I had an interview with Andrew Hallam and a giveaway for Millionaire Teacher here.

I reported we’re inching closer, almost halfway to our dividend income goal.

I’m paying $5 per month for my home phone.  You can too or pay even less by reading this post here.

I suppose I was overly optimistic about spring coming to Ottawa soon – it’s going to feel like a ridiculous -23 Deg. C with the windchill this weekend.  At least that deep freeze is only one night.  Seasonal temperatures are coming next week; I can finally see grass on my lawn.  Until then, enjoy your downtime this weekend and time with friends and family.

Mark

Here is some advice about how to build a dividend portfolio.  I’ll write my own take on this soon but in the meantime, check out Million Dollar Journey’s article on the same subject.  We share a very similar investing approach.
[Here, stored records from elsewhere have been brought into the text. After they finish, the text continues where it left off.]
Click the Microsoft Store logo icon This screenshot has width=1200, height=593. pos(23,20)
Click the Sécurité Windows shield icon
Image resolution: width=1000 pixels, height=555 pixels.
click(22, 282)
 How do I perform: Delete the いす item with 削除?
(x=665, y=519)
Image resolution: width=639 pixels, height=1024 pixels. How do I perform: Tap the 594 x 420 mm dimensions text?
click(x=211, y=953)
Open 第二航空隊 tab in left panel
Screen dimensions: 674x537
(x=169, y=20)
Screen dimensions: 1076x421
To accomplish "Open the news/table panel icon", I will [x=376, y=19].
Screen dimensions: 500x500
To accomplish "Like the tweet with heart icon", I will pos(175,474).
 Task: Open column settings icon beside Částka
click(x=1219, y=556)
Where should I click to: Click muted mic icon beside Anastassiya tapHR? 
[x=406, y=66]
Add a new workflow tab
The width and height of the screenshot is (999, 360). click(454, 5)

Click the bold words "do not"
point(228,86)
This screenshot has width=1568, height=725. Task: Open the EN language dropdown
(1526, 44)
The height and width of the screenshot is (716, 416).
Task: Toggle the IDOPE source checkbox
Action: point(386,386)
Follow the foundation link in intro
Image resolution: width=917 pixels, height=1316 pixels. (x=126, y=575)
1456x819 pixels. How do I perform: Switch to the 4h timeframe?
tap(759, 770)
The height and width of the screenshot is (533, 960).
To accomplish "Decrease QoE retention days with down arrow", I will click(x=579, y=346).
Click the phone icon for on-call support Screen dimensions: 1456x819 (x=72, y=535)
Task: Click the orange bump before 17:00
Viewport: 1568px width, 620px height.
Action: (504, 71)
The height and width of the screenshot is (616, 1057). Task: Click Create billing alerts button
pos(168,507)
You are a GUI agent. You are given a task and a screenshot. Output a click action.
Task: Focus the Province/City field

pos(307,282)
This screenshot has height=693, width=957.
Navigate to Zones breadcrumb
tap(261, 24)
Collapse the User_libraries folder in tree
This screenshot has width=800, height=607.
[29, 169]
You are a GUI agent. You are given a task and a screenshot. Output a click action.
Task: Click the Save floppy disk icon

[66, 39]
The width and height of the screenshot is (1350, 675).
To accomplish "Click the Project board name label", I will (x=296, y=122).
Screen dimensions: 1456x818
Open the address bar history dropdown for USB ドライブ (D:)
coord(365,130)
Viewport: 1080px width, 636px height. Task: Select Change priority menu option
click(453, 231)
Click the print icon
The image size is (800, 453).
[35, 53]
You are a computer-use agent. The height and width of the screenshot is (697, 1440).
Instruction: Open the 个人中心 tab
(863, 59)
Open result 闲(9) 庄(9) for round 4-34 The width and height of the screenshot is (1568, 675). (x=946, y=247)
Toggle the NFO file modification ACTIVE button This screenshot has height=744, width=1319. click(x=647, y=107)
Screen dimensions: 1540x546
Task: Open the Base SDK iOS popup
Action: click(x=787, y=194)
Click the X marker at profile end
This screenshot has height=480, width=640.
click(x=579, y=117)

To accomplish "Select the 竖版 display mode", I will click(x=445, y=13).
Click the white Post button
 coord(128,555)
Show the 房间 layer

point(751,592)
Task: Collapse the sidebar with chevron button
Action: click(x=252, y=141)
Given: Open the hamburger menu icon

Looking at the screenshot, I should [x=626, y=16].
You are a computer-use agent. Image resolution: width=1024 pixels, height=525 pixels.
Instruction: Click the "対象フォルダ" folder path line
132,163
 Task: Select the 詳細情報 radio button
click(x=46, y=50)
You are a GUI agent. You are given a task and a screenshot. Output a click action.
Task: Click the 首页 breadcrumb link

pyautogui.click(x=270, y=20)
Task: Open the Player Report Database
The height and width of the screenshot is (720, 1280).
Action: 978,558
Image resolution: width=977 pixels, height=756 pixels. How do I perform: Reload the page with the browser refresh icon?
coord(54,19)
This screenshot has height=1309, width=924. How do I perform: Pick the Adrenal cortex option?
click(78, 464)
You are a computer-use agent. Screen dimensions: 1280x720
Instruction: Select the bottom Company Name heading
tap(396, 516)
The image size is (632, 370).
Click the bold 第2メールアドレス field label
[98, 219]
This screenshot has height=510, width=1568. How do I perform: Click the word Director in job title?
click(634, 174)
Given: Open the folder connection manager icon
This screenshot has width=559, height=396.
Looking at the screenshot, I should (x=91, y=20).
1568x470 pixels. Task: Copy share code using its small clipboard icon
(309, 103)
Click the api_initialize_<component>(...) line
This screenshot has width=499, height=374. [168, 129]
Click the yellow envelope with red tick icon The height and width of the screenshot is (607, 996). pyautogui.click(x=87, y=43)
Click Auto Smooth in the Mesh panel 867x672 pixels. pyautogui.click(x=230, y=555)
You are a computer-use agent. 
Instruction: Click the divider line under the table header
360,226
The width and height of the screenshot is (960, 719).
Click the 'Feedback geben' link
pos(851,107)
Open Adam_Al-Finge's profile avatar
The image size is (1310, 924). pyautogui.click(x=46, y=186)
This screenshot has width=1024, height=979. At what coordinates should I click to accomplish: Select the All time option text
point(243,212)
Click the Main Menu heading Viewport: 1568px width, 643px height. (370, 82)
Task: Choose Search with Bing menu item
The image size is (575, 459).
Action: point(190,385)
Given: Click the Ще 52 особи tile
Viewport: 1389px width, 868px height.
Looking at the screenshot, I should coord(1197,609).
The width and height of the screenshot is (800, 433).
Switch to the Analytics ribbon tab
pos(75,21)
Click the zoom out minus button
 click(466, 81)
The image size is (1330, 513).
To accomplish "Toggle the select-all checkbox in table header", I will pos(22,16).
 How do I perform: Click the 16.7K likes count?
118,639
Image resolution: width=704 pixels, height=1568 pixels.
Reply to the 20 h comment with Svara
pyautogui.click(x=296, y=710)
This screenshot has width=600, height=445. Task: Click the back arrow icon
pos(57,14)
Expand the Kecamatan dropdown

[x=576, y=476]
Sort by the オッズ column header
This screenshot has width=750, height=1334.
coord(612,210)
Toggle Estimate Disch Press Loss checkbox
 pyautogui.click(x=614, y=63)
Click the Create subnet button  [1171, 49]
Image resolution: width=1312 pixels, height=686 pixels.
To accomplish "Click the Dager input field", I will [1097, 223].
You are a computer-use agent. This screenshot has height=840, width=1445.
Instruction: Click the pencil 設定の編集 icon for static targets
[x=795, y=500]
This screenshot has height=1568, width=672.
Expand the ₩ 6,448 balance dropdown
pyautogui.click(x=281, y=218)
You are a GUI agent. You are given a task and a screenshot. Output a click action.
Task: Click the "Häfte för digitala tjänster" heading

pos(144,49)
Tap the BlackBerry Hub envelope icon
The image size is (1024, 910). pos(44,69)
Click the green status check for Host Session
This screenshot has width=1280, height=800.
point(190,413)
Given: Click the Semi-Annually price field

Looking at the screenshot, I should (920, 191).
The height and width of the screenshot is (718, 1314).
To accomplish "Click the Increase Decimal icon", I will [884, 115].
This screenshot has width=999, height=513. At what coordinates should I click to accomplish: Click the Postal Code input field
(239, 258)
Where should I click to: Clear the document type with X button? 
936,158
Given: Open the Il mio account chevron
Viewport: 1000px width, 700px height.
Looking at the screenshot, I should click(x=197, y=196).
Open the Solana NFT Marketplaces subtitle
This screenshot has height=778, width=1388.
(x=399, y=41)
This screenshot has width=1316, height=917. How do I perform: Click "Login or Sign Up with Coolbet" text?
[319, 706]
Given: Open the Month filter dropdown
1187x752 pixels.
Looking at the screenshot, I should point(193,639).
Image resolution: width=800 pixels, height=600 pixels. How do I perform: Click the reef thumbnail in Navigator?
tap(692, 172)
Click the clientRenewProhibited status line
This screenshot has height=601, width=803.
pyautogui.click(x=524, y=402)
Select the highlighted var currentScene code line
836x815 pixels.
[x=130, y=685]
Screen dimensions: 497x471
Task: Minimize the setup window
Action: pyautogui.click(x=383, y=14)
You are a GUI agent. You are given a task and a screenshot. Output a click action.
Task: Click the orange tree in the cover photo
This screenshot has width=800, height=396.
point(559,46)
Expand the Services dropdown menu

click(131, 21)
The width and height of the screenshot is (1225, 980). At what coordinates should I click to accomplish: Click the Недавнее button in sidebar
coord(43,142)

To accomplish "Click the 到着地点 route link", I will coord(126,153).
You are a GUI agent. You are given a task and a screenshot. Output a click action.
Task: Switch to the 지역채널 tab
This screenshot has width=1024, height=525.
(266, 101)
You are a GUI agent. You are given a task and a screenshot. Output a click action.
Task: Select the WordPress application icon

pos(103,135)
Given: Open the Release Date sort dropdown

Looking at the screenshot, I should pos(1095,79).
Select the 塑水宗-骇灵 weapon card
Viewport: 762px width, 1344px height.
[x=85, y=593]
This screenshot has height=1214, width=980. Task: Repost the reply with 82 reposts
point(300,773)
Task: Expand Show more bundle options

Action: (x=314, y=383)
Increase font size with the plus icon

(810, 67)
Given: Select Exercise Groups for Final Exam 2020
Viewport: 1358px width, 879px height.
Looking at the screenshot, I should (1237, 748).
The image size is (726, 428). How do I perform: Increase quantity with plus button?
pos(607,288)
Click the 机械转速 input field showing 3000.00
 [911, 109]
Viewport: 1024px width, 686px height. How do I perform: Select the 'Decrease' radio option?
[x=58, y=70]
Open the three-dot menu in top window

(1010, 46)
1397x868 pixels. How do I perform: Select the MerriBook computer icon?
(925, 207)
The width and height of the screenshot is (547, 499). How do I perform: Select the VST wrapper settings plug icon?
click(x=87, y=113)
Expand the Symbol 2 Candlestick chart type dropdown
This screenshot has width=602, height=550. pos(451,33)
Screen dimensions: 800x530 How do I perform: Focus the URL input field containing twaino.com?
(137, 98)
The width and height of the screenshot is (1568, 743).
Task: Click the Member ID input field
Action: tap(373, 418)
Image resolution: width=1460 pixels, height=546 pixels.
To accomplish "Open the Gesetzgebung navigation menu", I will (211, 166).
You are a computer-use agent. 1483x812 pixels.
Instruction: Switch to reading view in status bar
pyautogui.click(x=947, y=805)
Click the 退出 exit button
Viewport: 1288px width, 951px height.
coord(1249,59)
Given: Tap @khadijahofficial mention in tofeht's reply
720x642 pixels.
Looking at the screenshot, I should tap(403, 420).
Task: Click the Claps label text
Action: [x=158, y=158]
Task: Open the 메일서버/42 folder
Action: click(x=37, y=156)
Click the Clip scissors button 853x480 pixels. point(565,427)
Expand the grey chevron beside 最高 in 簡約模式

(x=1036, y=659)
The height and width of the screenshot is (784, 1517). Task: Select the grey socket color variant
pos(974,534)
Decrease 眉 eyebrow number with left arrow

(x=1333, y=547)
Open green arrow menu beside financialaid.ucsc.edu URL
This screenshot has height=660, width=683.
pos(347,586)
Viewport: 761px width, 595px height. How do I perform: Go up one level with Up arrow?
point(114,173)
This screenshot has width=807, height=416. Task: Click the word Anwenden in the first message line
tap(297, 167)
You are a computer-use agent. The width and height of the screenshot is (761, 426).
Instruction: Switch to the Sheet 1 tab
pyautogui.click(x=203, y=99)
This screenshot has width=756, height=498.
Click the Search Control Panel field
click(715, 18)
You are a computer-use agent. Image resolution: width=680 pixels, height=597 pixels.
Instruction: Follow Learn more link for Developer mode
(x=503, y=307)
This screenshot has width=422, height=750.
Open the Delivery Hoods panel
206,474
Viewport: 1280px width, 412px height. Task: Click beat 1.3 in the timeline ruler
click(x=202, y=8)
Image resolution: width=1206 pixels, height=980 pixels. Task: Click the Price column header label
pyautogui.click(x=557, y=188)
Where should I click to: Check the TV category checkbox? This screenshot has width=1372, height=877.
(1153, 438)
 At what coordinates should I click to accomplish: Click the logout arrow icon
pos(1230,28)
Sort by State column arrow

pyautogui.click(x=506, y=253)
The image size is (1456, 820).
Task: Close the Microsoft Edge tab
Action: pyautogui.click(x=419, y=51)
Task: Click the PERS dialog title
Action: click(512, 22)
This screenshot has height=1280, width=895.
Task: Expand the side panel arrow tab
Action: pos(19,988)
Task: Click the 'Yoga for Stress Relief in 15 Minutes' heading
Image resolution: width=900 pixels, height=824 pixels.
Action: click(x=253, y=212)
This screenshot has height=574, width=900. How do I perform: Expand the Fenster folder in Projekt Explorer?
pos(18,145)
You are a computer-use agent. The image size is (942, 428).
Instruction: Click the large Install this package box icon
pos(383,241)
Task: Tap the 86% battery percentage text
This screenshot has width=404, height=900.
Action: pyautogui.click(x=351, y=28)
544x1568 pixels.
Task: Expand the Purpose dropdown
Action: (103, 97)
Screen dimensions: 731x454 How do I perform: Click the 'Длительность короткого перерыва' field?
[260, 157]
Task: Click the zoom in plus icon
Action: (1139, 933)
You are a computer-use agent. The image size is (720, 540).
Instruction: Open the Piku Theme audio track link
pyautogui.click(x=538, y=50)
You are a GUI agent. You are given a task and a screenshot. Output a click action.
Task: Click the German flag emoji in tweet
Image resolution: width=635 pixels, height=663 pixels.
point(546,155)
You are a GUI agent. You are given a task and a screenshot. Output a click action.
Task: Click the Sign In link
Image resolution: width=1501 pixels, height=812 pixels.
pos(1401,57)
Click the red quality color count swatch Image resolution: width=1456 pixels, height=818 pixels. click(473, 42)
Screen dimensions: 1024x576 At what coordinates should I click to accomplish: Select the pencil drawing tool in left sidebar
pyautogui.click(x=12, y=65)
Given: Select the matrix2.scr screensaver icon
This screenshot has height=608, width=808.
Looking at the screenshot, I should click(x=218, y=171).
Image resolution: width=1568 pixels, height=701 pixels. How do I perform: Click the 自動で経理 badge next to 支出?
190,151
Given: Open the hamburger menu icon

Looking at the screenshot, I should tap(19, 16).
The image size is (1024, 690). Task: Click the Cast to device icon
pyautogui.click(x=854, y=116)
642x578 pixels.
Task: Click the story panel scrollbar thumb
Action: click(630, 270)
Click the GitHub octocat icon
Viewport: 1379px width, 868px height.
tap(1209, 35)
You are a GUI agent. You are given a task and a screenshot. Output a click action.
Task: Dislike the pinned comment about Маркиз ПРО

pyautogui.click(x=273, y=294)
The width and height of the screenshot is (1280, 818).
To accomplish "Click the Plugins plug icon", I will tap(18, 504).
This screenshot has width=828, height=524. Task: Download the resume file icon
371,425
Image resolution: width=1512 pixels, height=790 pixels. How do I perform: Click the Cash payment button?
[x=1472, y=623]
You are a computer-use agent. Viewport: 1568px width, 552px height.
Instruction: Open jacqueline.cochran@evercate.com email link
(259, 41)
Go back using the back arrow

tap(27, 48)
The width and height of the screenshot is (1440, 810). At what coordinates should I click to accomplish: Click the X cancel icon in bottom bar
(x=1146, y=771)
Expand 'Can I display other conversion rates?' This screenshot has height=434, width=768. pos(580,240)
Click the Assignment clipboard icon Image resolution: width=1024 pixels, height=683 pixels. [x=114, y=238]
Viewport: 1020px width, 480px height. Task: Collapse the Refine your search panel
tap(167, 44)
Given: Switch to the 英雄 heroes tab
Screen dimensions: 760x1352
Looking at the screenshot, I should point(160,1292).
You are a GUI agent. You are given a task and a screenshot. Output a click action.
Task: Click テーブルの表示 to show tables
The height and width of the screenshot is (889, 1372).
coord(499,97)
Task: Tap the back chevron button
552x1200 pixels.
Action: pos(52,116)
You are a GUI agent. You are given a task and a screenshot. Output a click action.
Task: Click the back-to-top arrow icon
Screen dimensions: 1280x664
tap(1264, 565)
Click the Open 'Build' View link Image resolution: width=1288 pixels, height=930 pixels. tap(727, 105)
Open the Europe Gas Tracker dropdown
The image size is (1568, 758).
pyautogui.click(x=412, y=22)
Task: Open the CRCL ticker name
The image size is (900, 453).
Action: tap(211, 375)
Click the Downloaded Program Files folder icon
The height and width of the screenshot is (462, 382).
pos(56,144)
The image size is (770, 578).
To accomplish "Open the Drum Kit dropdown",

Here are some top personal finance recommendations aimed at millennials just starting out.

Ben Carlson wrote about bull markets affecting your intelligence.

A reminder about my special offer (to help you in any market climate):  For My Own Advisor readers, TSI is offering its lowest possible discount.  You can begin with one free month of TSI Dividend Advisor—and in a recent issue you get the editors’ picks for the 3 Best Dividend Stocks of 2017 at no charge.  After your 30-day free trial, you can have TSI Dividend Advisor for just $68 for one full year – you save $129 off the regular annual rate.

A reader shared this old Vanguard white paper, aimed at financial advisors, to help determine an investor’s risk profile.

Dividend Earner helped you out with understanding the tax treatment of dividends and distributions.

Half Banked is striving to save half her income, with support of her side-hustles.

Dividend Growth Investor isn’t aiming to tick off index investors with his post – but he will – with myths about indexing.

Indexer Michael James on Money has some thoughts about Tangerine fees.  With any new bank fees that means I’m bound to get a dividend raise by Bank of Nova Scotia again.

Steadyhand Funds advised you to “choose easy” when it comes to investing.

Cait Flanders wonders if you’re selecting the best financial products for you.  We certainly try in this house!

Big Cajun Man shared some tax tips.

Susan Brunner reviewed super-REIT RioCan.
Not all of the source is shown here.